O ataque atingiu uma área próxima a uma cafeteria que ele havia visitado para postar o material que havia fotografado.
Barzaq havia fugido da Cidade de Gaza para Deir al-Balah apenas duas semanas antes, de acordo com seu amigo, o fotógrafo Mahmoud Abuhamda.
“Ele ainda estava montando sua barraca”, disse Abuhamda. “Ainda não estava pronta, mas ele não conseguiu encontrar outro lugar para ficar, então a montou no terraço de um prédio em Deir al-Balah.”
Assim como Dawoud, Barzaq estava procurando desesperadamente um lugar seguro para abrigar sua esposa e dois filhos antes de ser morto.
Ao ouvir a notícia de sua morte, Abuhamda correu para o necrotério do Hospital al-Aqsa para se despedir do amigo.
“Vi uma mancha de sangue na parte de trás da cabeça dele, e o sangue estava coagulado, então suspeito que tenha sido causado por estilhaços”, disse ele.
Esta não é a primeira vez que ele enfrenta a morte. No ano passado, enquanto filmava uma reportagem para a TRT, um quadricóptero sobrevoou o local e abriu fogo contra ele. Ele então se escondeu em uma barraca e documentou o incidente.
Barzaq era amplamente conhecido em Gaza como fotógrafo de recém-nascidos, tendo conduzido sessões de fotos para centenas de bebês em toda a Faixa de Gaza.
Em janeiro, ele compartilhou uma montagem em vídeo de recém-nascidos que ele havia fotografado, muitos dos quais foram mortos em ataques israelenses.
“Estas são crianças que foram fotografadas no meu estúdio. Testemunhei suas doces risadas e o amor de seus pais por elas, e elas foram mortas num piscar de olhos”, escreveu ele na legenda.

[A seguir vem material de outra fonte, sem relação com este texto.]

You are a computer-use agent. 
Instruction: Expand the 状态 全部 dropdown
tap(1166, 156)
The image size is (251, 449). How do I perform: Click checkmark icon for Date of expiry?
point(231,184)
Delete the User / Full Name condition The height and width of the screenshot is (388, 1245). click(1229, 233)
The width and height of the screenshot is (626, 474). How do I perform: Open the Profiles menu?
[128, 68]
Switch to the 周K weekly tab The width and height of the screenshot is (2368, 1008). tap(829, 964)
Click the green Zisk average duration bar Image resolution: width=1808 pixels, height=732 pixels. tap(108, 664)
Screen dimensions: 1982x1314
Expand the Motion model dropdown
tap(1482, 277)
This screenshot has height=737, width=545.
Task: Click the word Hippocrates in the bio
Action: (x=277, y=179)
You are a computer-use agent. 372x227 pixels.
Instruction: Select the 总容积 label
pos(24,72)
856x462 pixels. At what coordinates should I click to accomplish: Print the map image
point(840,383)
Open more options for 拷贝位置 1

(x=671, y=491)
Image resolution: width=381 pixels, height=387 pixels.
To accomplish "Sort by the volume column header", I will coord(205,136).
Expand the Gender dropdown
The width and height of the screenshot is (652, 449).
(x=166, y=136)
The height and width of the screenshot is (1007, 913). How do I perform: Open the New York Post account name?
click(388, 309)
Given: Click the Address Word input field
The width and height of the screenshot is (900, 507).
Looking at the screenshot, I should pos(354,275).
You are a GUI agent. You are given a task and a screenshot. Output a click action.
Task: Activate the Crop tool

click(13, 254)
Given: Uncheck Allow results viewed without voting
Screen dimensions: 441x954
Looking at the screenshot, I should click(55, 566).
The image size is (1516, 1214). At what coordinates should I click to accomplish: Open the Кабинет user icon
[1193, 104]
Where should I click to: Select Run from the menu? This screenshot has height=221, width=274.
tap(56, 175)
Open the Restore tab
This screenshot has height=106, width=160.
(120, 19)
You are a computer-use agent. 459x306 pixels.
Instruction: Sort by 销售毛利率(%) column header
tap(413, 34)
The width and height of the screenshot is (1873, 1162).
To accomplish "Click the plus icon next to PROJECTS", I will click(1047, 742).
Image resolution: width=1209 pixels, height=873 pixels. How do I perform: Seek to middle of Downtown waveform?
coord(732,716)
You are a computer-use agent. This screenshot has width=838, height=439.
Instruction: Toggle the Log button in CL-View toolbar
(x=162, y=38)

“Quero que a guerra acabe para todos em geral, e para as crianças em particular. Não suporto testemunhar o sofrimento das crianças, seu choro, seu medo, seus gritos e sua fome.”
Segundo Abuhamda, Barzaq tinha uma forte sensação de que seria morto durante a guerra.
“Ele sentia que a morte estava próxima. Ele sempre me dizia que desejava que a guerra acabasse, pois não tinha garantias de sobreviver a um ataque aéreo ou a estilhaços. O incidente em que foi morto estava sempre presente em sua mente”, disse ele.
“Ele costumava falar sobre as contradições — como ele tirava fotos de recém-nascidos que tinham acabado de ganhar vida e agora estava documentando a morte em Gaza.”